Por: Ignacio Cembrero
Source: Orilla Sur, 02 mars 2012
L’idée est excellente, sa mise en pratique laisse à désirer. L’idée du livre « Le Roi prédateur » (Le Seuil), écrit par les journalistes français Catherine Graciet et Eric Laurent, est d’expliquer pourquoi Mohamed VI a doublé, selon la revue Forbes, sa fortune en cinq ans, pourquoi il s’est hissé au septième rang des monarques plus fortunés devançant les émirs du Qatar et du Koweït. ImageRoi
Les auteurs commencent par décrire le train de vie du souverain et de ses courtisans en faisant une bonne synthèse de que ce qui a été publié ces dernières années par la presse marocaine et plus spécialement Le Journal hebdomadaire, Tel Quel, Nichane ou des sites d’information comme Lakome. C’est ce résumé que le quotidien espagnol EL PAÍS a publié, le dimanche 26 février, et qui lui a valu d’être interdit au Maroc. Pourtant, pour le lecteur marocain, il n’y avait là rien de nouveau, rien qu’il n’ait déjà pu lire dans son propre pays. L’interdiction d’EL PAÍS n’a donc aucun sens.

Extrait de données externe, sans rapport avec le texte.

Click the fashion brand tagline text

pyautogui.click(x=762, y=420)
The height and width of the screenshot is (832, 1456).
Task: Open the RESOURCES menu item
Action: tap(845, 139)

Ensuite vient l’enquête pour aboutir à une conclusion : « Au Maroc, c’est le peuple qui, chaque jour que Dieu fait, enrichit le roi en achetant les produits de ses entreprises ». Le roi est, en effet, « le premier banquier, le premier assureur, le premier agriculteur » de son royaume.
Mais l’enquête n’est pas à la hauteur. Elle est un peu bâclée. Sans doute n’est-elle guère facile à faire dans un pays ou tout ce qui touche au palais royal baigne dans l’opacité. Il n’y a même pas un porte-parole ou un directeur de communication de l’institution comme le possèdent les maisons royales européennes. Pour ceux qui ont pu approcher le roi et ses courtisans, parler après à des journalistes est un exercice risqué. Cela explique, entre autres, que très souvent les sources du livre sont anonymes.
En quoi l’enquête n’est-elles pas à la hauteur ? Sur la forme il n’est, par exemple, guère raisonnable de donner des chiffres en euros, dollars ou livres sterling sans les convertir à une même monnaie. Sur le fond les anecdotes ou les données rapportées ne sont pas suffisamment étayées. Un exemple parmi tant d’autres : Peut-on raconter que Mohamed VI a inauguré, dans le sud du pays, un hôpital dont le matériel médical qui lui a été montré avait été loué pour l’occasion sans préciser la date, le lieu et le nom de l’établissement ? Les six questions clefs du journalisme (qui, quoi, où, quand, comment et pourquoi) n’obtiennent pas toujours des réponses dans le livre.
Il y a cependant des chapitres qui valent bien le détour à commencer par celui intitulé « Comment on fabrique un coupable » consacré à la descente aux enfers de Khalid Oudghiri, celui qui fut le patron de la plus grande banque du pays, Attijariwafa Bank. Il osa proposer de désengager les entreprises de la famille royale de l’économie marocaine. Mal lui en prit. Trainé dans la boue et humilié il finit par être condamné par contumace à 20 ans de prison et ses biens au Maroc furent saisis. De son exil en France il a parlé aux auteurs du livre.
Mohamed VI a érigé sa fortune, et c’est là le dernier défaut du livre, dans un Maroc qui a vécu son « printemps arabe » très spécial, ou les islamistes ont, pour la première fois, gagné les élections, en novembre dernier, et formé le gouvernement. Tout au loin des 216 pages de l’ouvrage il n’y a que quelques paragraphes, à la fin du livre, sur ce contexte politique qui aiderait pourtant à mieux comprendre l’enrichissement royal.